- The Washington Times - Sunday, November 9, 2008

Since September, a handful of parents and guardians have been using Nebraska’s “safe haven” law to turn their teenagers and schoolchildren over to state care without facing criminal charges.

The new law - in effect since July - is intended to keep unwanted newborns out of trash cans. But the legislative language said it applied to “children,” not just “infants,” and as of Nov. 4, some 27 children - none of whom are newborns - have been abandoned.

Nebraska lawmakers plan to fix the law later this month so it applies only to newborns.

But what about the 19 families - several of whom drove in from other states - who handed over their children? Doesn’t this say something about an unmet need?

I recently got some advice from people on the front lines of child welfare, but let’s take a closer look at these adults who decided a Nebraska hospital was a better place for their kids to stay than their homes.

Gary Staton, for instance, dropped off nine children, age 1 to 17, because he couldn’t go on after his wife’s death.

“I was with her for 17 years, and then she was gone,” Mr. Staton told a Nebraska TV station. “I didn’t think I could do it alone. I fell apart. I couldn’t take care of them.”

The Statons’ story is tragic; what about the others? According to the Omaha World-Herald, which has been tracking the drop-offs closely, the kids are violent, suicidal, exhibiting bizarre behavior, lying, stealing, destroying property and generally frightening the daylights out of the adults, several of whom are grandmothers.

In fact, this is a common thread - of the 17 identified adults who dropped off a child, 13 were women (mother, grandmother, aunt). Ten of the children these women dropped off were boys - one nephew and the rest sons or grandsons.

There’s a lesson in here, folks.
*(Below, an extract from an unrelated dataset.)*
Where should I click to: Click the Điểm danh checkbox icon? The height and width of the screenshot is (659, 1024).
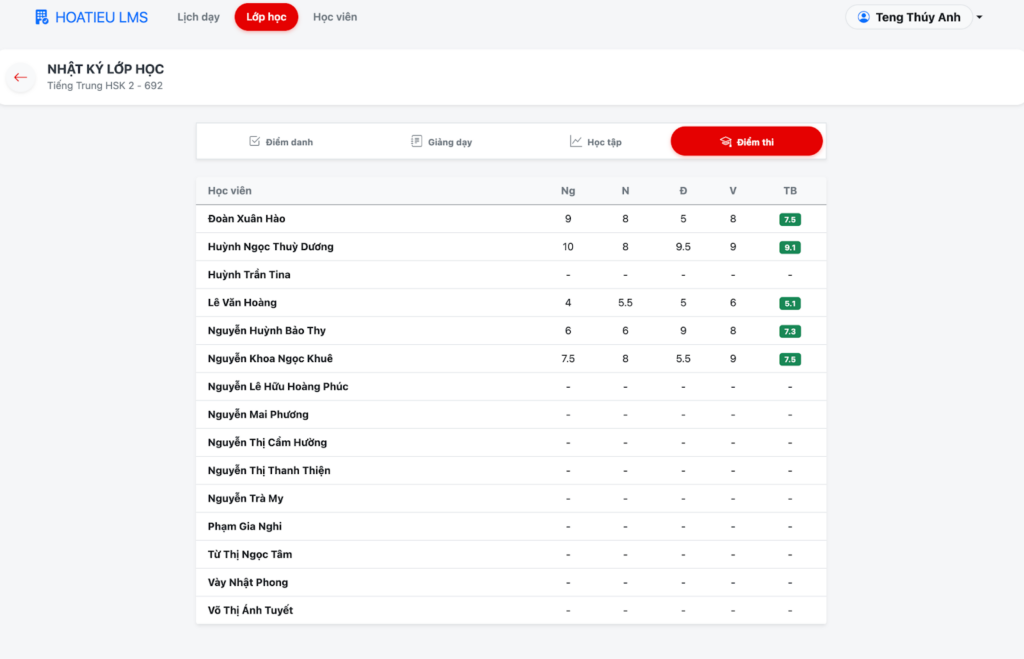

Did any of these distressed families have a loving, competent father in the home?

It’s also apparent, from the Omaha World-Herald’s reporting, that most of these adults sincerely tried to get help for their children.

Some parents said they couldn’t afford mental-health services, or their insurance wouldn’t cover it. One mother, for instance, said her 11-year-old son could only get insurance for short-term psychiatric stays when he clearly needed longer treatment.
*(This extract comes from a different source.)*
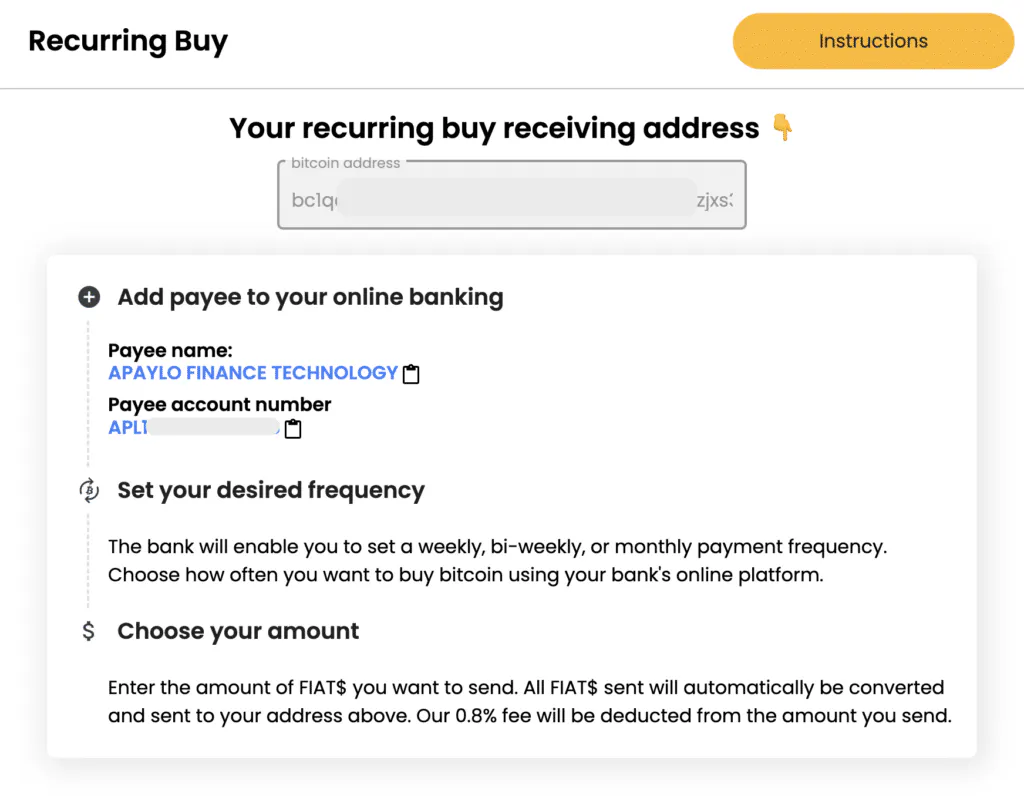Click the payment frequency description paragraph

pos(497,561)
This insurance problem should be now ameliorated by a just-enacted federal law that requires insurance companies to give “parity” treatment to physical and mental illnesses.

Virtually all the parents said they had gone in endless circles seeking help. A few were told they couldn’t get help for their child unless he or she committed a crime. A few were even advised by authorities to use the new safe-haven law so they could get their child into the system.

Linda Spears, vice president of policy and public affairs at the Child Welfare League of America, said parents should ask early and often for help.